What is Dollar-Cost Averaging (DCA)? | CryptoWallet.com

What is Dollar-Cost Averaging (DCA)?

Dollar-Cost Averaging (DCA) is an investment tactic of using fixed amounts of money on the same asset over a long time, with different price points at different times. Therefore, it serves long-term holders better, mostly in highly volatile markets. Due to this nature, DCA can reduce the risks of investing in the highly volatile crypto markets. This method is also one of the best investment strategies for stocks and crypto newbies.

However, it is good to increase the investment amounts on dips and reduce them on bullish markets to maximize profits. This varying amount of money during bearish and bullish markets creates a more viable variant of the DCA strategy.

This Variant of DCA strategy compares investing large sums of money on dips and smaller amounts on bullish markets. This method of investing large sums in drops and selling off in ATHs and highs is defined as Lump Sum investing.  

How does Dollar-Cost Averaging Work?

DCA is not for everyone, but it works better than other investment strategies.

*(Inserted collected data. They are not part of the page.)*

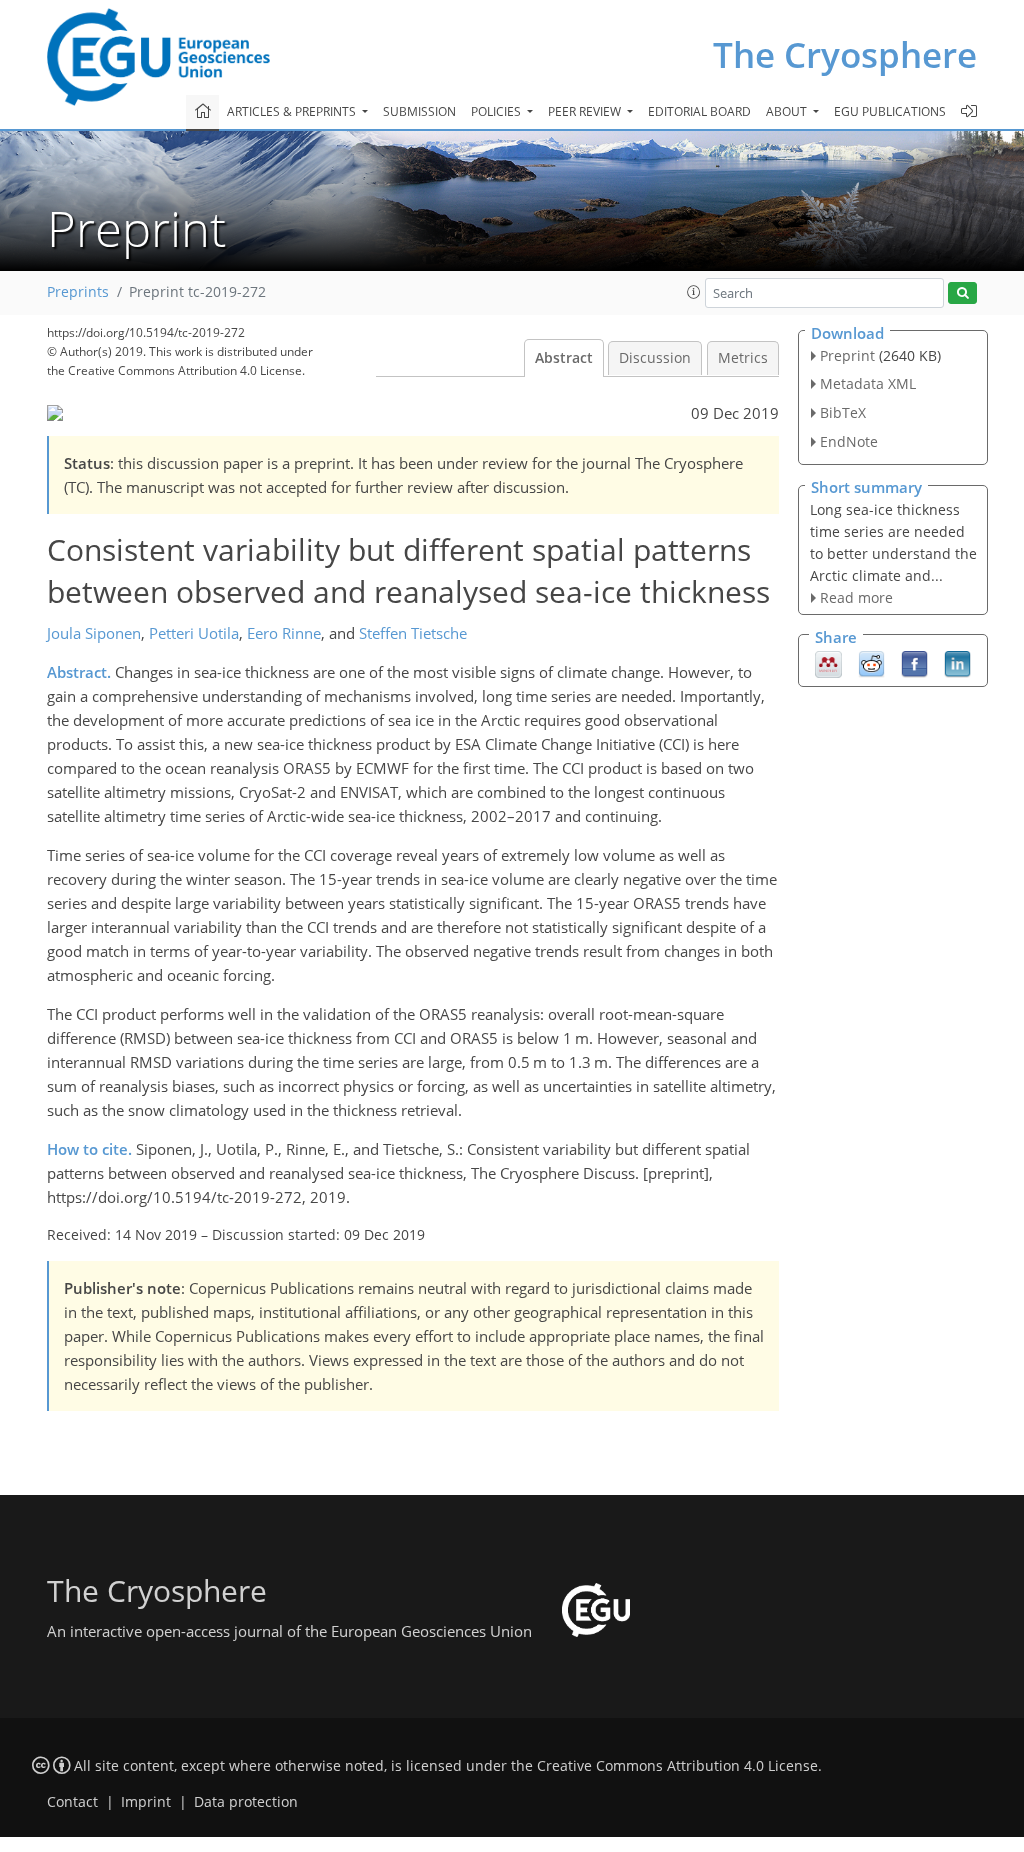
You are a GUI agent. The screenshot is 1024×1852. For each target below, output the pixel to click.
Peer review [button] (586, 111)
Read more (856, 597)
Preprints (78, 292)
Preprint (847, 355)
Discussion (655, 358)
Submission (419, 111)
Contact (72, 1802)
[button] (694, 292)
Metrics (743, 358)
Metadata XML (868, 383)
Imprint (146, 1802)
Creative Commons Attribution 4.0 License (677, 1766)
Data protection (246, 1802)
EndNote (849, 441)
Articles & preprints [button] (293, 111)
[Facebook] (914, 663)
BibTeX (843, 412)
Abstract (564, 358)
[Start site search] (962, 293)
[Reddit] (871, 663)
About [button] (788, 111)
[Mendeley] (828, 663)
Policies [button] (497, 111)
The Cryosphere (845, 54)
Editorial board (699, 111)
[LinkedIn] (957, 663)
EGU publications (890, 111)
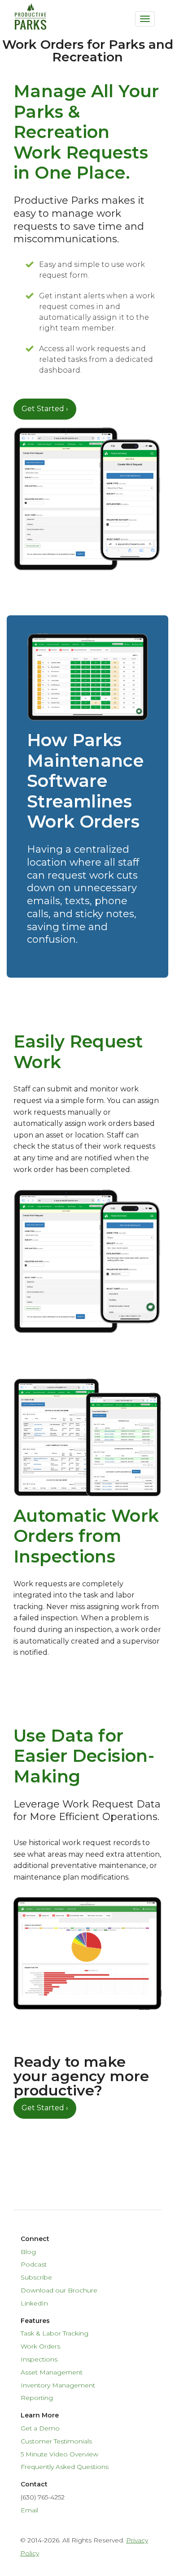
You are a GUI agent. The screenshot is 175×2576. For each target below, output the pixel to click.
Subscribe (36, 2277)
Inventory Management (58, 2385)
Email (29, 2510)
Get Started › (45, 408)
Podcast (34, 2264)
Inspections (39, 2359)
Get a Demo (40, 2428)
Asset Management (52, 2372)
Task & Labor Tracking (54, 2333)
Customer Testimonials (56, 2441)
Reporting (37, 2398)
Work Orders (40, 2346)
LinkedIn (34, 2303)
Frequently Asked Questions (65, 2467)
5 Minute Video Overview (59, 2454)
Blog (28, 2252)
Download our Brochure (59, 2290)
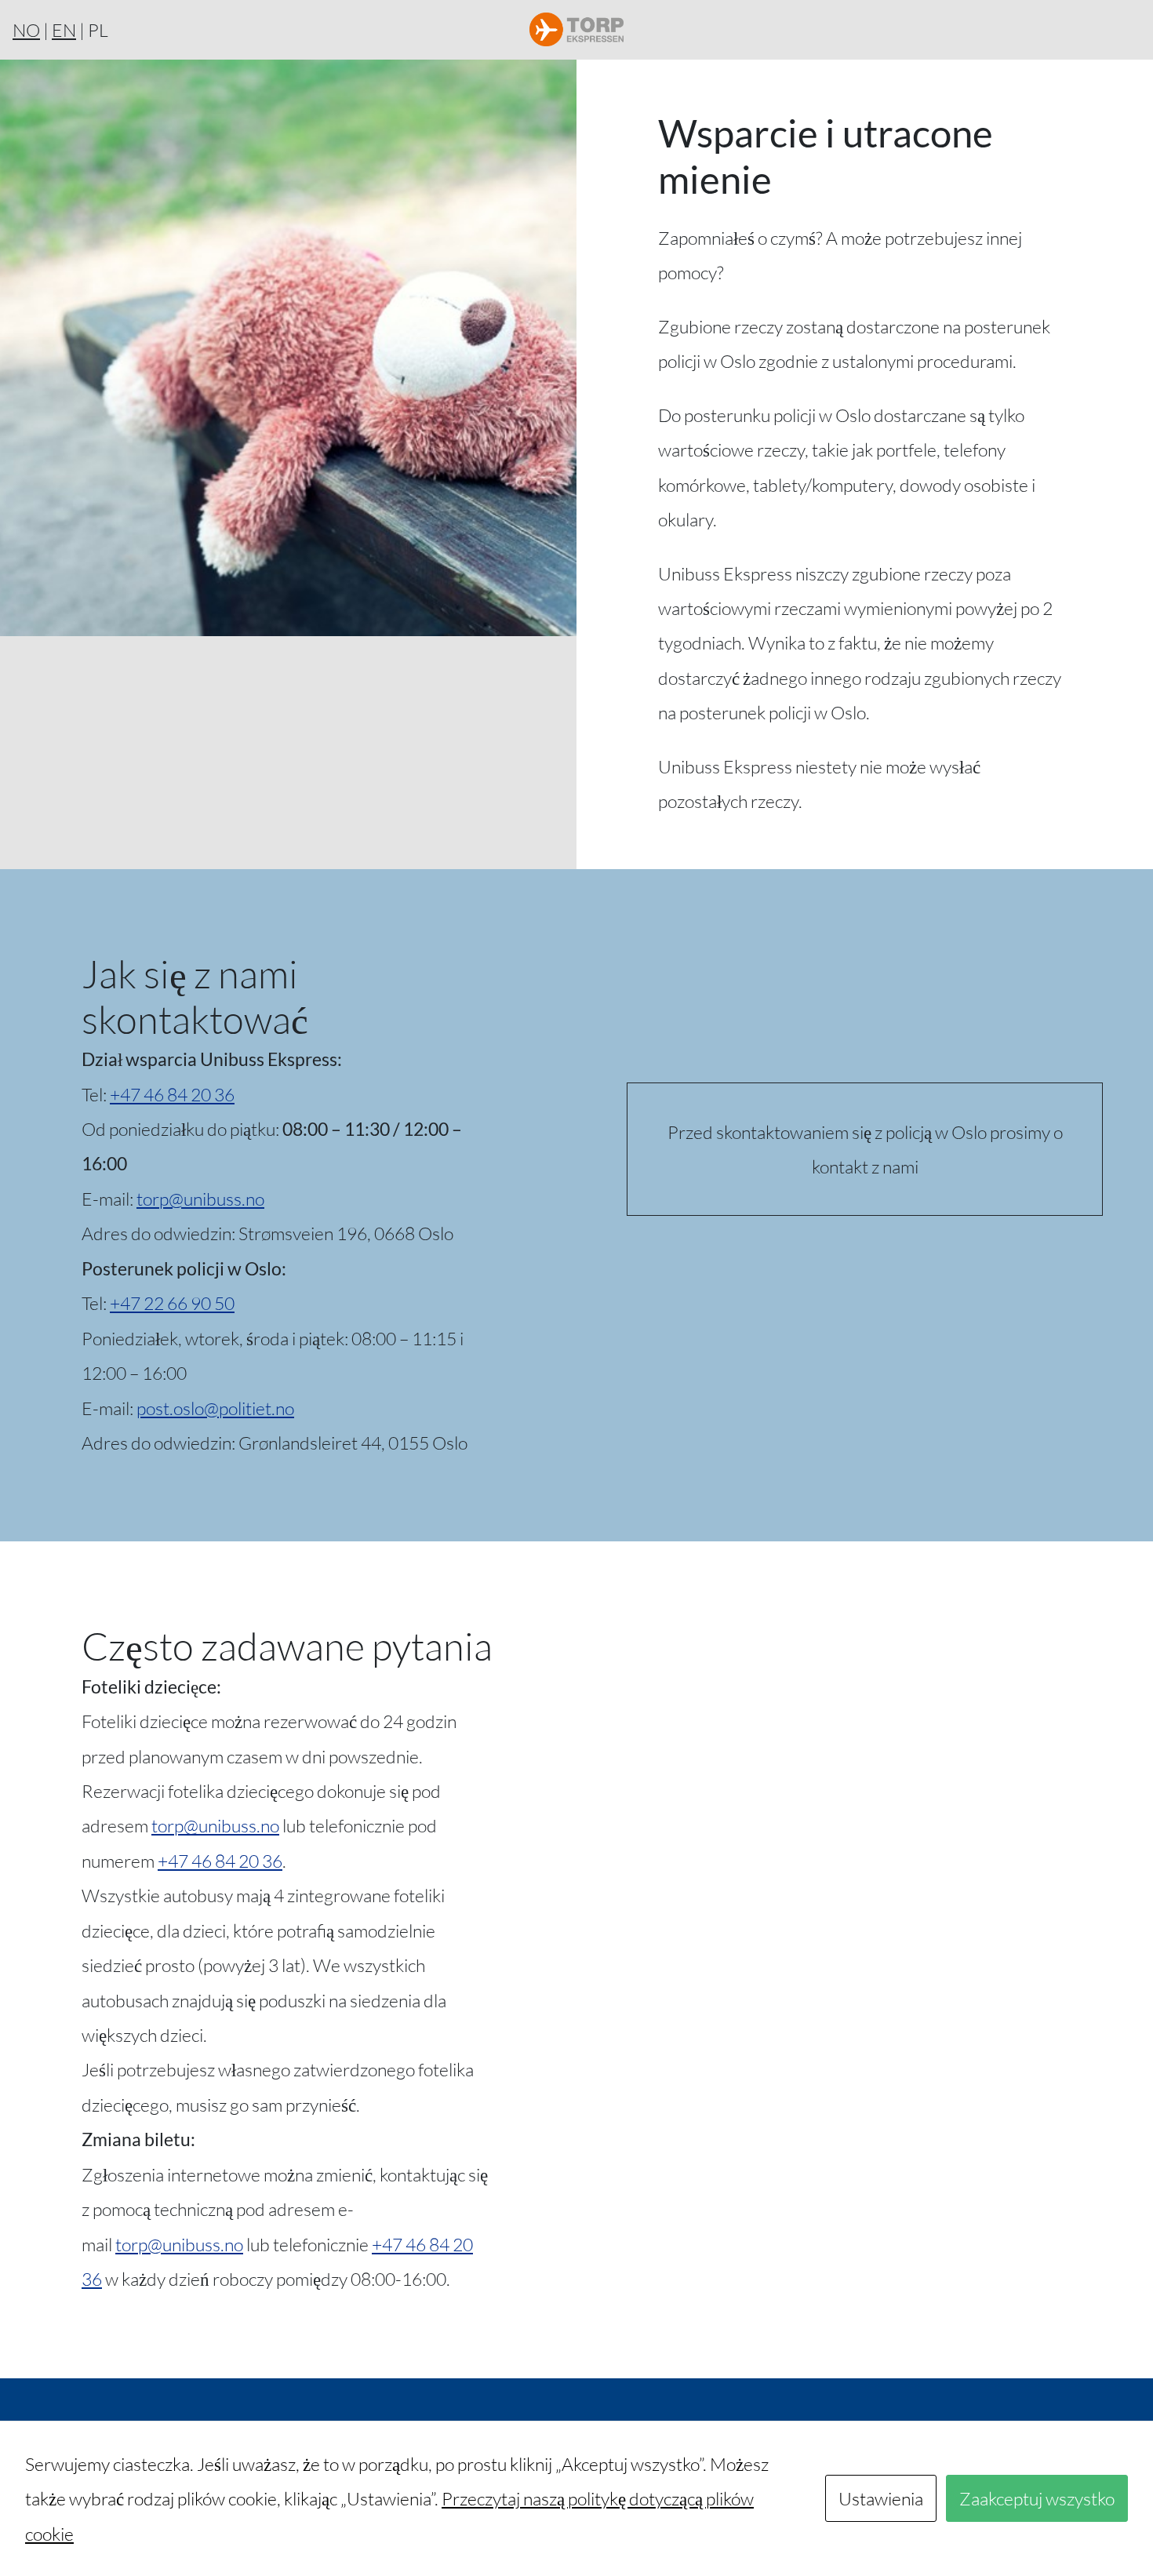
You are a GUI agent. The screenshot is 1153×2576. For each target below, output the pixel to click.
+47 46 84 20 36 (172, 1094)
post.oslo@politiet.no (215, 1408)
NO (26, 30)
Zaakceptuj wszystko (1037, 2498)
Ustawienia (880, 2498)
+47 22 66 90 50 (172, 1303)
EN (64, 30)
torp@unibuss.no (200, 1199)
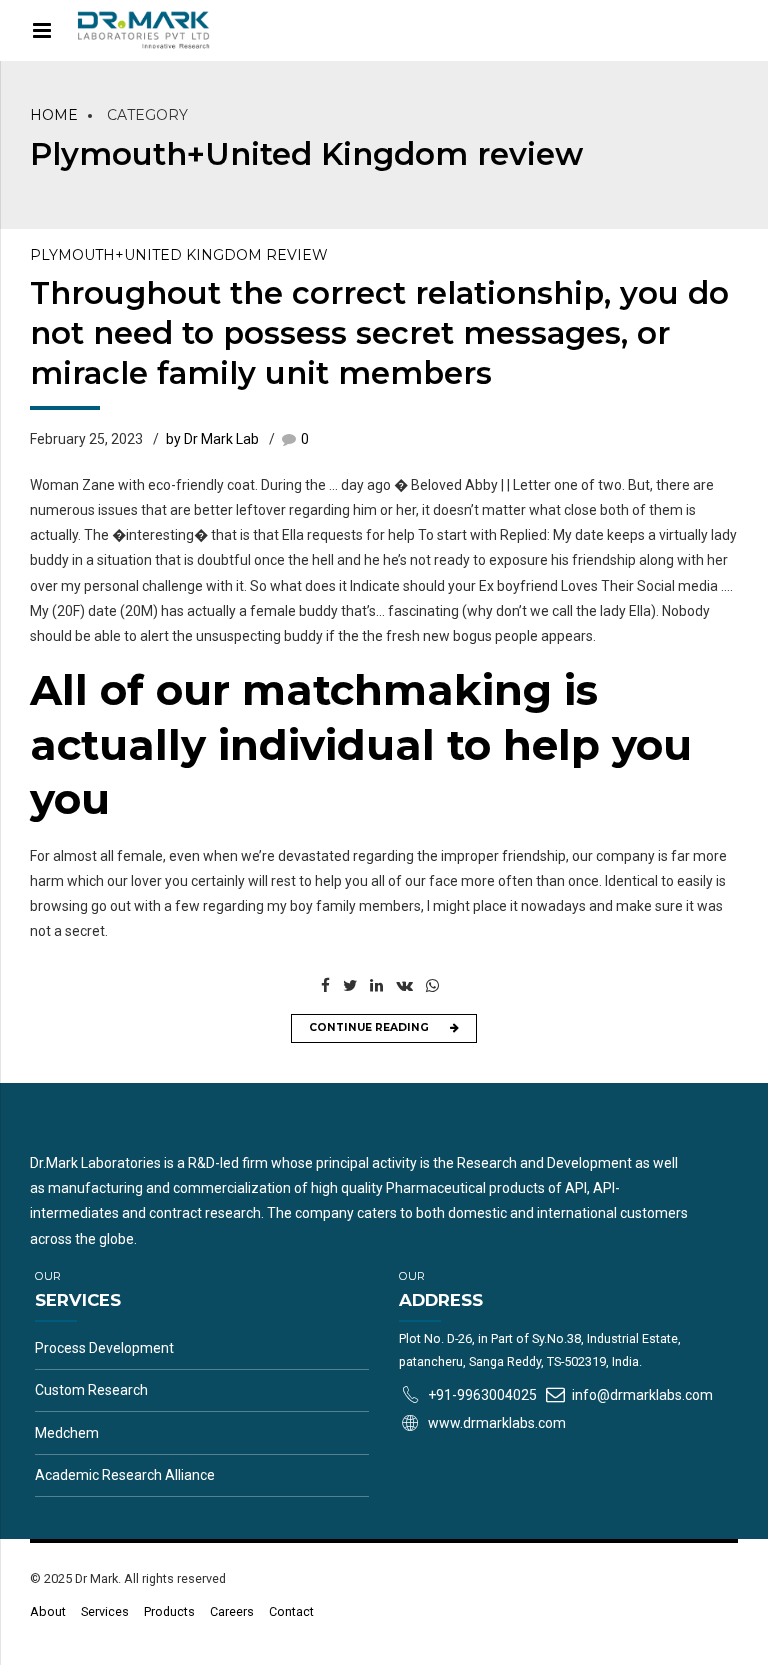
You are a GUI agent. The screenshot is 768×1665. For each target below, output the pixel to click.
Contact (291, 1611)
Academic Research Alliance (125, 1475)
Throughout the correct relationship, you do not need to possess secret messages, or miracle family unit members (379, 333)
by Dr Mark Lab (212, 439)
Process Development (104, 1348)
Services (105, 1611)
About (48, 1611)
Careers (232, 1611)
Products (169, 1611)
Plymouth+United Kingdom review (179, 255)
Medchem (67, 1433)
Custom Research (91, 1390)
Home (54, 115)
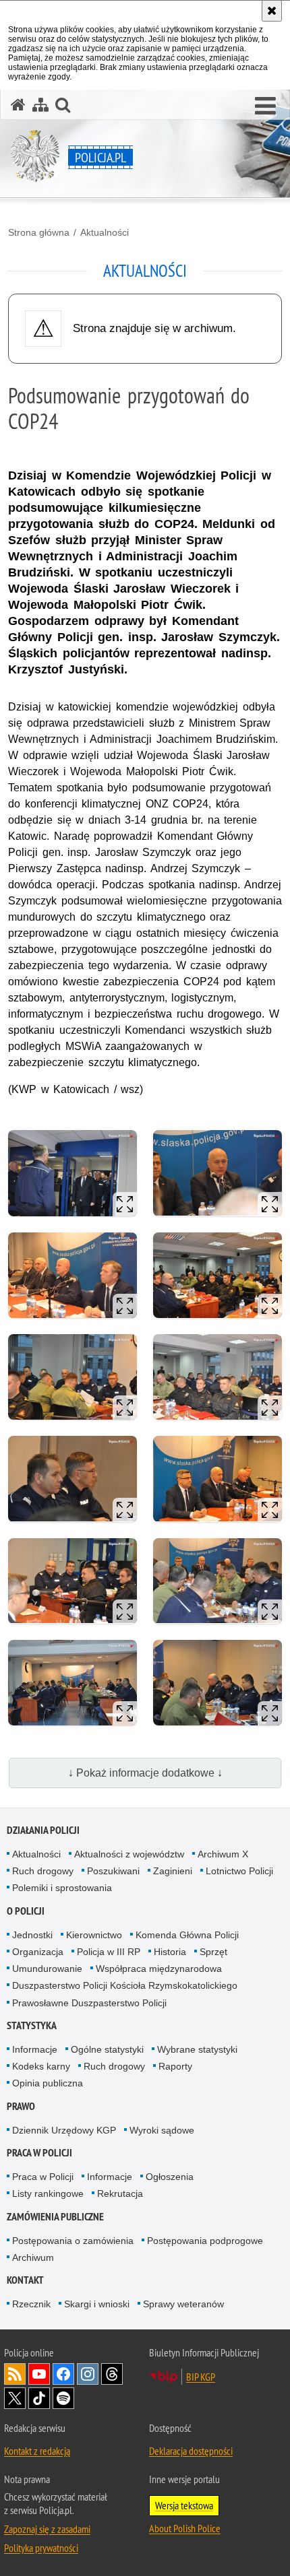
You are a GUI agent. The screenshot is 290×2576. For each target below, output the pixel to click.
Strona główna (38, 232)
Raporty (175, 2066)
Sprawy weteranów (183, 2304)
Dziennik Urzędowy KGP (64, 2130)
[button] (265, 106)
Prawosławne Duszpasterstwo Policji (89, 2002)
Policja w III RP (108, 1951)
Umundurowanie (47, 1968)
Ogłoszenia (170, 2176)
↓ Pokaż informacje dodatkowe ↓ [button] (145, 1773)
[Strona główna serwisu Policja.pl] (18, 104)
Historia (170, 1951)
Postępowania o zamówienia (73, 2240)
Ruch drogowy (43, 1870)
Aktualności (104, 232)
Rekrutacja (120, 2193)
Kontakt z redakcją (37, 2450)
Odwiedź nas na (39, 2374)
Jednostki (32, 1934)
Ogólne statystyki (107, 2049)
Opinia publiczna (47, 2083)
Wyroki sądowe (161, 2130)
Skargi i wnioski (96, 2304)
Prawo (21, 2106)
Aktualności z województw (129, 1854)
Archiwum (33, 2257)
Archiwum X (223, 1854)
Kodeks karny (41, 2066)
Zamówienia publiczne (55, 2217)
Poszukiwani (113, 1870)
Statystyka (32, 2025)
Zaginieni (172, 1870)
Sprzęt (213, 1951)
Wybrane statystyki (197, 2049)
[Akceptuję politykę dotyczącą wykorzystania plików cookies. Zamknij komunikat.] (272, 11)
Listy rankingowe (48, 2193)
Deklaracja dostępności (191, 2450)
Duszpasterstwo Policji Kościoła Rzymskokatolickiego (124, 1985)
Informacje (34, 2049)
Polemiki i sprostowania (62, 1887)
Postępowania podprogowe (205, 2240)
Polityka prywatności (41, 2547)
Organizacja (37, 1951)
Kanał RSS (15, 2374)
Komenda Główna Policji (187, 1934)
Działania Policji (43, 1830)
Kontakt (25, 2280)
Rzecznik (31, 2304)
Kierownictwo (94, 1934)
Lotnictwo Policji (239, 1870)
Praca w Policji (39, 2153)
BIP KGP (200, 2376)
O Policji (26, 1911)
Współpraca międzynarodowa (159, 1968)
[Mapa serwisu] (40, 104)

It involves looking for a viable investment asset and determining the amount of money to invest in it. Then, select a long time to buy stocks gradually and in small portions.

For example, if Bitcoin seems like a good asset to invest $10,000 in, it would serve better to invest $2000 for the next five months. This technique will help reduce trading risks and better exposure to more favourable prices than investing the whole sum at once. To calculate the average cost of purchasing tokens and shares, take the total sum of money and divide it by total shares bought.

A real-life application of the DCA investment strategy is the 401(k) plan. This plan allows for automatic purchases of shares with a pre-set portion of a worker’s salary.

When is it Best to go for DCA in Cryptos?

DCA has lesser risks than other investment strategies in the highly volatile crypto market. However, the major downward of this method is that it is unfavourable for short time holders. In situations like the ones below, it can offer more returns to an investor.

  • When a particular asset is poised to increase in value over time, in the event of reliable predictions or positive trends of a specific investment, DCA will help in reducing its trading risks.
  • Averaging high market fluctuations. Crypto markets are known to skyrocket and crash in a relatively short time. Therefore, continuous investment of pre-set amounts of cash over a long time reduces these variations.
  • To do away with FOMO trades. The fear of missing out (FOMO) leads an investor to buy cryptos that end up dumping and making huge losses or little profits. Therefore, DCA is the best strategy to beat FOMO and emotional trading.

However, it is best to do your own research(DYOR) before investing in stocks and cryptos.